The Safeguard Mechanism, IPCC Report and our portfolios
What is the Safeguard Mechanism?
In 2016, the Coalition government introduced the Safeguard Mechanism, which was designed to limit greenhouse gas emissions from approximately 200 large industrial facilities. The policy targeted facilities that emit over 100,000 tonnes of carbon dioxide equivalent per year, and each facility was assigned an emissions limit or baseline.
The government claimed that companies that emitted more than their baseline would have to either buy carbon offsets or pay a penalty. However, in reality, facilities were allowed to adjust their baselines, few faced any penalties, and industrial emissions continued to rise.

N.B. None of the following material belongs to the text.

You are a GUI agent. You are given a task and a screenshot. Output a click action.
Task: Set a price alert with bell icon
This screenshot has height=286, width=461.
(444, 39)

As a result, the Labor party is proposing to overhaul the scheme. The new plan would set baselines based on a facility's emissions intensity, or the amount of pollution released per unit of production. The baselines would be reduced by 4.9% annually, and companies would have the option to make onsite emissions reductions or purchase Australian carbon credit units.
Under the revised scheme, new polluting facilities, including gas and coalmines, could open and would be assigned baselines at "international best practice" levels. Furthermore, companies that emit less than their baseline would be rewarded with a new type of "safeguard credit," which could be sold to other polluting facilities that emit more than their baseline and require offsets.
Overall, the Labor party's revamped Safeguard Mechanism aims to address the shortcomings of the original policy and help reduce Australia's greenhouse gas emissions.
Findings from IPCC AR6 SYR
On March 20th 2023, the Intergovernmental Panel on Climate Change (IPCC) released the Synthesis Report of the IPCC Sixth Assessment Report. It summarised 5 years of reports on rising temperatures, fossil fuel emissions and climate impacts. The report found that we need to act now on climate change.
In order to have a 50:50 chance of preventing global warming from exceeding 1.5°C above pre-industrial levels, carbon dioxide emissions need to be reduced to "net-zero" by the early 2050s. However, an updated estimate of the carbon budget for limiting warming to 1.5°C, taking into account data from 2020 to 2023, indicates that emissions must cease altogether by 2040 if this budget is not to be exceeded.
This means that the deadline for achieving net-zero emissions is closer than previously thought, with less than two decades left to drastically reduce carbon emissions before the world reaches a point of no return. This highlights the urgent need for more aggressive and effective action to tackle climate change, such as transitioning to renewable energy sources and implementing policies to encourage sustainable practices.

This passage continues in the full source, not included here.